Turkey's Prime Minister Recep Tayyip Erdogan says its armed forces have shot down a Syrian military jet which had violated its airspace.
He warned such action by Syria merited a "heavy response".
But Syria accused Turkey of "blatant aggression", saying the plane had been over Syrian territory at the time.
The incident reportedly occurred in an area where Syrian rebels and government forces have been fighting for control of a border crossing.
Turkey and Syria – once allies – have more than 500 miles (800km) of common border.
The BBC's James Reynolds in Istanbul says Turkey and Syria have been on opposing sides in Syria's war since October 2011 and the two sides have been involved in occasional skirmishes and confrontations
However neither side is interested in a direct, sustained, open war or conflict between the two countries, our correspondent says.
'Caught fire and crashed'
Speaking at a rally of supporters, Mr Erdogan congratulated his air force on its actions on Sunday.
"A Syrian plane violated our airspace. Our F-16s took off and hit this plane. Why? because if you violate my airspace, our slap after this will be hard," he said.
A Syrian military source, quoted by state television, said Turkish air defences had shot down a Syrian jet as it attacked rebels on Syrian territory – an act of "blatant aggression".
The Syrian Observatory for Human Rights – a UK-based activist group – said initial reports from the area suggested the plane came down on the Syrian side of the border.
"Turkish air defences targeted a Syrian fighter bomber as it struck areas of the northern province of Latakia. The plane caught fire and crashed in Syrian territory," the Observatory said.
According to one report, the plane's pilot was able to eject.
Rules of engagement changed
In September last year, Turkey said it had shot down a Syrian helicopter close to its border. Deputy Prime Minister Bulent Arinc said the aircraft was engaged by fighter jets after violating Turkish air space.
A Turkish fighter jet was shot down by Syria over the Mediterranean in June 2012, after Syrian forces said it had entered the country's airspace.

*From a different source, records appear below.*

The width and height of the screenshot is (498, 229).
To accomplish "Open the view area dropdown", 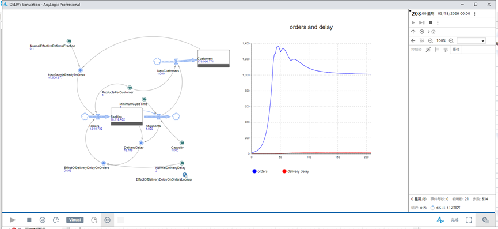I will click(471, 41).
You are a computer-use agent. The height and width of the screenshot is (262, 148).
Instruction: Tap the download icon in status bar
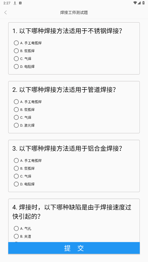pos(15,3)
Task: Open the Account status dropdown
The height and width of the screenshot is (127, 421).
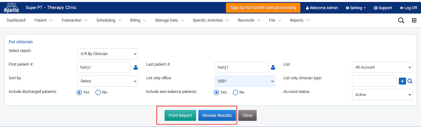Action: 382,95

After this incident, the Turkish government announced that it had revised its military rules of engagement towards Syria and would consider every military element approaching its border from Syria as a threat.
Hundreds of thousands have fled Syria for Turkey to escape the three-year uprising against President Assad.
More than 100,000 people have been killed since the Syrian conflict began.
According to UN figures, 6.5 million Syrians have been displaced by the civil war, and 2.5 million are registered as refugees. Lebanon has taken the highest number of refugees, followed by Jordan and Turkey.